How a high school coach and linebacker forever changed the Madden video game

Cameron Smith
Prep Rally

When Pat Hopkins started feeling dizzy following a hit during a high school football game in fall 2012, he had no idea that it would provide a big part of the inspiration for a tactical change in America’s most popular sports video game.

Hopkins is a linebacker at Cleveland (Ohio) St. Ignatius High. According to Cleveland NBC affiliate WKYC, Hopkins has played linebacker since he was in the fourth grade, making him a virtual test case in the effects of cumulative head contact in the sport.

The coach who oversees Hopkins’ health, Chuck Kyle, has long been worried about athletes like Hopkins who suffer from a large amount of head impacts. It was that concern as well as a handful of incidents like the aforementioned hit Hopkins suffered in a game against Cleveland (Ohio) Glenville High that inspired Kyle to serve as the high school representative on Heads Up Football, a committee commissioned by the NFL aimed at instilling and enforcing safer tackling tactics across football at all levels.

Heads Up Football includes representatives from every level and constituency within football, from youth and prep coaches to doctors and NFL Commissioner Roger Goodell.

During a committee meeting, Kyle was trying to figure out a better way to connect with teens who would have to use the more conservative tackling methods. He thought of Hopkins, and then he thought of how often the teen and his teammates played video games, particularly football games like Madden.

Like a lightning bolt, Kyle got an idea: Why not work with the video game makers to ensure that they were installing the new tackling tactics in the next edition of their games?

Kyle brought the idea up to Goddell at a meeting at NFL league offices in New York two weeks later, and the process was almost immediately underway. Weeks later, it was confirmed that Madden 25 will feature safer Heads Up tackling techniques, particularly in the game’s “skills trainer” section which helps gamers improve their performance outside of recorded game action.

Whether or not the inclusion in Madden will precipitate a sea change in safe tackling tactics remains to be seen, but it’s still a watershed moment in the world of prep sports and video games.

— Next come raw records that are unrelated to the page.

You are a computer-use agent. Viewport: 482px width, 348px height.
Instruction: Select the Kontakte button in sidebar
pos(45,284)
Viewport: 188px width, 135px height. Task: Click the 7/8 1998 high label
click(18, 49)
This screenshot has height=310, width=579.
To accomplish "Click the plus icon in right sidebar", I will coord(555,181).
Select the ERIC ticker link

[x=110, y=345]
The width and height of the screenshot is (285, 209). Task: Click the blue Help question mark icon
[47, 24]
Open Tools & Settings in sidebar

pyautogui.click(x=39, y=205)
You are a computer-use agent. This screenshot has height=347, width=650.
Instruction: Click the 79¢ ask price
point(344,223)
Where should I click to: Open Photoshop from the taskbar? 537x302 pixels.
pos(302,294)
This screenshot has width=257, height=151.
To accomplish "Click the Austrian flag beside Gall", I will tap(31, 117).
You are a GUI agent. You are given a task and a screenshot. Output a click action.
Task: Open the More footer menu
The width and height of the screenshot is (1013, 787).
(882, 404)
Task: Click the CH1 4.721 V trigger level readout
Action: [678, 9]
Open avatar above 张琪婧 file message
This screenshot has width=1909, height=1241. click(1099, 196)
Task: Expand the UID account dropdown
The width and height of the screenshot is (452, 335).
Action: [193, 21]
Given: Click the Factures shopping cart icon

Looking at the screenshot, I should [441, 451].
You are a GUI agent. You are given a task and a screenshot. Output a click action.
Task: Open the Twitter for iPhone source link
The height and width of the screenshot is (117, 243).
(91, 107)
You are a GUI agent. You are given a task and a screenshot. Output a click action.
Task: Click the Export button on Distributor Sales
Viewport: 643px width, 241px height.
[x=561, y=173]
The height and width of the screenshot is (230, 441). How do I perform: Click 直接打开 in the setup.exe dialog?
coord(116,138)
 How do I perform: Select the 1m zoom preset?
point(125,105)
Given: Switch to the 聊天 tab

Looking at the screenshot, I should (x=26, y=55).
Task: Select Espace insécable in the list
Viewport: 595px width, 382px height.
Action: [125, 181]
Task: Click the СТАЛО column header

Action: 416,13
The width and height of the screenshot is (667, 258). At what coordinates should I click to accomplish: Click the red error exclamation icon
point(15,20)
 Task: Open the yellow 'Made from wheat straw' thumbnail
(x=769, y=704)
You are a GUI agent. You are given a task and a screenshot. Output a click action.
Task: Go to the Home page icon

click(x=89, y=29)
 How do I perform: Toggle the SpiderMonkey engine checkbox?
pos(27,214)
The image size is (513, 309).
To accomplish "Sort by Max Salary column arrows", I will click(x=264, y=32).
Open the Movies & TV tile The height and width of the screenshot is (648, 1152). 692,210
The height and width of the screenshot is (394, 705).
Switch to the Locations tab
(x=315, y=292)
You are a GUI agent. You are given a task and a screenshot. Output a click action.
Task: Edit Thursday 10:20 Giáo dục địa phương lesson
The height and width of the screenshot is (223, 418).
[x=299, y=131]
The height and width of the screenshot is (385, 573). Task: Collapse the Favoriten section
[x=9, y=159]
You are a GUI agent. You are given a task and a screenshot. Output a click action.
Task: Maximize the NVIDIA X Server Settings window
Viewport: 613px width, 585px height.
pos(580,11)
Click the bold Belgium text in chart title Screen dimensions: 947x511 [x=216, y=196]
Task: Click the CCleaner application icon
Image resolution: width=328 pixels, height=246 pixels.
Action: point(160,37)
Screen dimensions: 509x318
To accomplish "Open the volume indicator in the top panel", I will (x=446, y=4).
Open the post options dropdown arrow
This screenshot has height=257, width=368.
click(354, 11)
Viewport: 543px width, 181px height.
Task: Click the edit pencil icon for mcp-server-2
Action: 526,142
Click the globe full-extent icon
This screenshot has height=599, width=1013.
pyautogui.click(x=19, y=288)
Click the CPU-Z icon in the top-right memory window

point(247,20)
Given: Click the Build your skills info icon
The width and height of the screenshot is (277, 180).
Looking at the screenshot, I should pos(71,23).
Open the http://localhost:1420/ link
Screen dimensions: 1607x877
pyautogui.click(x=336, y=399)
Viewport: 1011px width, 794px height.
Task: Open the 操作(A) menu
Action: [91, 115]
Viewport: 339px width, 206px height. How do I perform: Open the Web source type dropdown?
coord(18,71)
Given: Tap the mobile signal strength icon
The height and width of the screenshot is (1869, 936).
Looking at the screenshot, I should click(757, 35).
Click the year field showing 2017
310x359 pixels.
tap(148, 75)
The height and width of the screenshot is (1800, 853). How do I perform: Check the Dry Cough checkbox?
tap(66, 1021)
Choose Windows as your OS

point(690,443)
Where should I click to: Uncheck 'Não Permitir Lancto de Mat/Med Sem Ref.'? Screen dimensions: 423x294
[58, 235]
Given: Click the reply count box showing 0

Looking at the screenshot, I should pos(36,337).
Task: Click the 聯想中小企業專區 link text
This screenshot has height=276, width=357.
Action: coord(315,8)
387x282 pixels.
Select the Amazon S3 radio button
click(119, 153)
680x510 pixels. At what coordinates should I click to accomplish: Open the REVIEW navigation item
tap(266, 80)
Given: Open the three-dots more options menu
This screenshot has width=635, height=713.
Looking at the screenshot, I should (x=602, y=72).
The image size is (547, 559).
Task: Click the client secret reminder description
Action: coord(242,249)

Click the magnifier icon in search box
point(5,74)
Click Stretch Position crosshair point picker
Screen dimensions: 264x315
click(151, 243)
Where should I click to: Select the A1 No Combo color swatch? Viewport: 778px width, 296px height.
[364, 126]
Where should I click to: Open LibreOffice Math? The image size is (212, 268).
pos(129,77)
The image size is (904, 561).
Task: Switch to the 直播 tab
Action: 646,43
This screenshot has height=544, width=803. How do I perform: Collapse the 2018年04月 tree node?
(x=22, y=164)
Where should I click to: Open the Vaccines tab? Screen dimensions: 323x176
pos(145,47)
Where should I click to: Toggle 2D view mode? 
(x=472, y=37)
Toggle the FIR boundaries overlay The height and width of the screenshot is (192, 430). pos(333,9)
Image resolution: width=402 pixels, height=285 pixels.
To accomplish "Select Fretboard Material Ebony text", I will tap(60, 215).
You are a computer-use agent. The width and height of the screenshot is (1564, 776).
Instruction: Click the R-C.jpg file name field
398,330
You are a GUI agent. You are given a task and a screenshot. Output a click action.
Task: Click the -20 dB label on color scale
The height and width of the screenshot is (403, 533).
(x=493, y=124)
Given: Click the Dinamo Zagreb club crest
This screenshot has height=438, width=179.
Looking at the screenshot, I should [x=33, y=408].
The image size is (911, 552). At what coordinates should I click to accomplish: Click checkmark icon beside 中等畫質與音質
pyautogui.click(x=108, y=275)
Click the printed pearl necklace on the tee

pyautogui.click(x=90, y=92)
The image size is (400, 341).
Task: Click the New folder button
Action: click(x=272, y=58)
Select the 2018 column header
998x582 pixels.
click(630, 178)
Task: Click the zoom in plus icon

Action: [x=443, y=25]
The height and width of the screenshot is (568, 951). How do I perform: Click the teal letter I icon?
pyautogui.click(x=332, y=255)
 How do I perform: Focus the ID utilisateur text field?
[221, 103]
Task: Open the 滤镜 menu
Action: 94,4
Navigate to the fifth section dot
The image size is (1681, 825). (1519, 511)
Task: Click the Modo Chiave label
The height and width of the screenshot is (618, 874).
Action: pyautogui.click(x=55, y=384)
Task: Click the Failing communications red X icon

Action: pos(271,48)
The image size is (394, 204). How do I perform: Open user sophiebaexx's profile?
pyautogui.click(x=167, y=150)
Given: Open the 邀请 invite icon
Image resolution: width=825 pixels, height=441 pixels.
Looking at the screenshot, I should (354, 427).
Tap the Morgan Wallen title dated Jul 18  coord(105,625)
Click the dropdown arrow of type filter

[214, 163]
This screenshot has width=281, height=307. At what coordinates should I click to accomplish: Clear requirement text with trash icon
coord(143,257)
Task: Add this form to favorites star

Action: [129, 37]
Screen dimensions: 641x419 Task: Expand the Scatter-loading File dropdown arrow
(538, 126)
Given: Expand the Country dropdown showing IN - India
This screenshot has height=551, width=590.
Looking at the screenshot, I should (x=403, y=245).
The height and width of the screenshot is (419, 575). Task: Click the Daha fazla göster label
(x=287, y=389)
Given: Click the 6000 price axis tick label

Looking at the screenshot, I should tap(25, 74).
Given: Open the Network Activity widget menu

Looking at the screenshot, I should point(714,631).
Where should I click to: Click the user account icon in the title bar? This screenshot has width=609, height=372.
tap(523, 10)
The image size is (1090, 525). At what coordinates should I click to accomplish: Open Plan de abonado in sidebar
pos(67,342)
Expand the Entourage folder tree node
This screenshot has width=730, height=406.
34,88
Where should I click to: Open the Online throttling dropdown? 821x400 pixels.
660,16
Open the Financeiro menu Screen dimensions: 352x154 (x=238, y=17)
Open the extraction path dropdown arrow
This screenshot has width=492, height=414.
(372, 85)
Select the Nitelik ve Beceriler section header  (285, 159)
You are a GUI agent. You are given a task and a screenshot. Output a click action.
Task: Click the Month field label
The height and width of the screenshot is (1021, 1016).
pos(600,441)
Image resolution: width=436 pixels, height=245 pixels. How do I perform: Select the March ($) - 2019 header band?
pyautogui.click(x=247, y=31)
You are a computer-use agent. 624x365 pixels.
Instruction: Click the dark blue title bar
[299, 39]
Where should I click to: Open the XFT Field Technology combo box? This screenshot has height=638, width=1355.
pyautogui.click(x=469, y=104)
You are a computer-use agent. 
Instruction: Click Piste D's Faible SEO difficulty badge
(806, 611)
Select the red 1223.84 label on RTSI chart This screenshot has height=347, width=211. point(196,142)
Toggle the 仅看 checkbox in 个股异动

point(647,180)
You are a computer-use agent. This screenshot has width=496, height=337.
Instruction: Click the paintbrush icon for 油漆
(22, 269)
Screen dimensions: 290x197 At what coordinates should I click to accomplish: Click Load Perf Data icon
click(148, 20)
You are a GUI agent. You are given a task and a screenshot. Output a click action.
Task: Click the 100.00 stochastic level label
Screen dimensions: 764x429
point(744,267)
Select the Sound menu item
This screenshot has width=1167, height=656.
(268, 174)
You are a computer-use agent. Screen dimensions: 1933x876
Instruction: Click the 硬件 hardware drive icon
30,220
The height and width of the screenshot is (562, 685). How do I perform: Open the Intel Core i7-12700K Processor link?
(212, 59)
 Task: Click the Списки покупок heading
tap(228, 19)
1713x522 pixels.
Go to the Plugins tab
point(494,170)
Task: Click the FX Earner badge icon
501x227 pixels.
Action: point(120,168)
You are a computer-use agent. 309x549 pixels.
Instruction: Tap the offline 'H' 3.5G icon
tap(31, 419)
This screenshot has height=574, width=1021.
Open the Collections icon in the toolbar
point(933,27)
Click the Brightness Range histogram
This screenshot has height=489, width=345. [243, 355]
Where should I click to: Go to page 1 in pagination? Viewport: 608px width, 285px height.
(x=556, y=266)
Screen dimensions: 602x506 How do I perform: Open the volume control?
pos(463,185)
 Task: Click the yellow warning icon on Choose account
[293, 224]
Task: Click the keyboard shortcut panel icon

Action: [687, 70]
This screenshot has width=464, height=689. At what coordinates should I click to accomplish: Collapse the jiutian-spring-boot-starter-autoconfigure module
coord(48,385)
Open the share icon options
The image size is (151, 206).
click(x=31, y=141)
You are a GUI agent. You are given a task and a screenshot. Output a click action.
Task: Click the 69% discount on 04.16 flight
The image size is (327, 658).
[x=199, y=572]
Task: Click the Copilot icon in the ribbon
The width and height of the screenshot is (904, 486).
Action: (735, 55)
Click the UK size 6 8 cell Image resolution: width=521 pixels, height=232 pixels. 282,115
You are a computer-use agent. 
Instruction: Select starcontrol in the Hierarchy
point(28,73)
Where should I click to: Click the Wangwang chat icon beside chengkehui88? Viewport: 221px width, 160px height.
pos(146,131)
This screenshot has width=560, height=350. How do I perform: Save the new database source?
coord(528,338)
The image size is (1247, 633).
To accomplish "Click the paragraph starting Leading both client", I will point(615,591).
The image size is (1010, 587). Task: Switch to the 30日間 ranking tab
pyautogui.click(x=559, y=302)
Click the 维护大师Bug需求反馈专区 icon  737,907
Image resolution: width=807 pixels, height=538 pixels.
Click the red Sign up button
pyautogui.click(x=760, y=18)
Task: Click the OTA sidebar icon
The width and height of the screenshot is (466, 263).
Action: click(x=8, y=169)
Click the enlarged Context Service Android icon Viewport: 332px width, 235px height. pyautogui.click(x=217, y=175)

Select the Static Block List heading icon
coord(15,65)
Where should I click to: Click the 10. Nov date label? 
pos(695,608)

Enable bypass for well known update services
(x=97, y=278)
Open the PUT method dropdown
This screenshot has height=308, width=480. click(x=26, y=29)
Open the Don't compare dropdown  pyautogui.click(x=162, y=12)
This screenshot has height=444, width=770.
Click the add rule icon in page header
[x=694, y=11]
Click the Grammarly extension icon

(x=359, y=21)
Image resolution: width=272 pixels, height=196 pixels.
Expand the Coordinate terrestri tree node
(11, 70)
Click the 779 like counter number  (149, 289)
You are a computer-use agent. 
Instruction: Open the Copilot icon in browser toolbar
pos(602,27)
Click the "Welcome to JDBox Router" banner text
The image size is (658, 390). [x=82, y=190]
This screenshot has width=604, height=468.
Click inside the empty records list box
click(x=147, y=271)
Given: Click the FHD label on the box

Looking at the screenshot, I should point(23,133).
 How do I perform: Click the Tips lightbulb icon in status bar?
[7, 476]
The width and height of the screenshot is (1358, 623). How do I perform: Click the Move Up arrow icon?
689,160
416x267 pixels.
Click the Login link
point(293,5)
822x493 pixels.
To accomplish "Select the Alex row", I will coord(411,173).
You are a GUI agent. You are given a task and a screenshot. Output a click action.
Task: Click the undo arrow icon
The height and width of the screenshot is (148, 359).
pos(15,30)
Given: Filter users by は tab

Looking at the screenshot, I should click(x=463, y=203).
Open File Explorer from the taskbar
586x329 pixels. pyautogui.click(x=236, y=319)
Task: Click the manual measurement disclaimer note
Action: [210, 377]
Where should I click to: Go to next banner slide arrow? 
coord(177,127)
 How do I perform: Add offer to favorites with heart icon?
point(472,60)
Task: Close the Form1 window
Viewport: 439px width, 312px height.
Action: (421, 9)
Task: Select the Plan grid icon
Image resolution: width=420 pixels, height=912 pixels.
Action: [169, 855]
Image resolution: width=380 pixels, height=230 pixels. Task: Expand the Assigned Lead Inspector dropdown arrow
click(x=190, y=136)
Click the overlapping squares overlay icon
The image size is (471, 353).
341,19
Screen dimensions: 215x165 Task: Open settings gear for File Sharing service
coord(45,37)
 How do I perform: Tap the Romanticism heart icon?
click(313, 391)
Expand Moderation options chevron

For once, it’s the little guys who are making a huge difference, even in a game that’s focused on the NFL.

"Kids, as many video games as they're playing now, and for as graphic as those can be and as kind of lifelike as those can be, I think it's a good learning tool," says Dr. Rick Figler, of the Cleveland Clinic.

It’s certainly not a bad idea, and in the end, any successful change it inspires is down to Kyle, Hopkins and his teammates.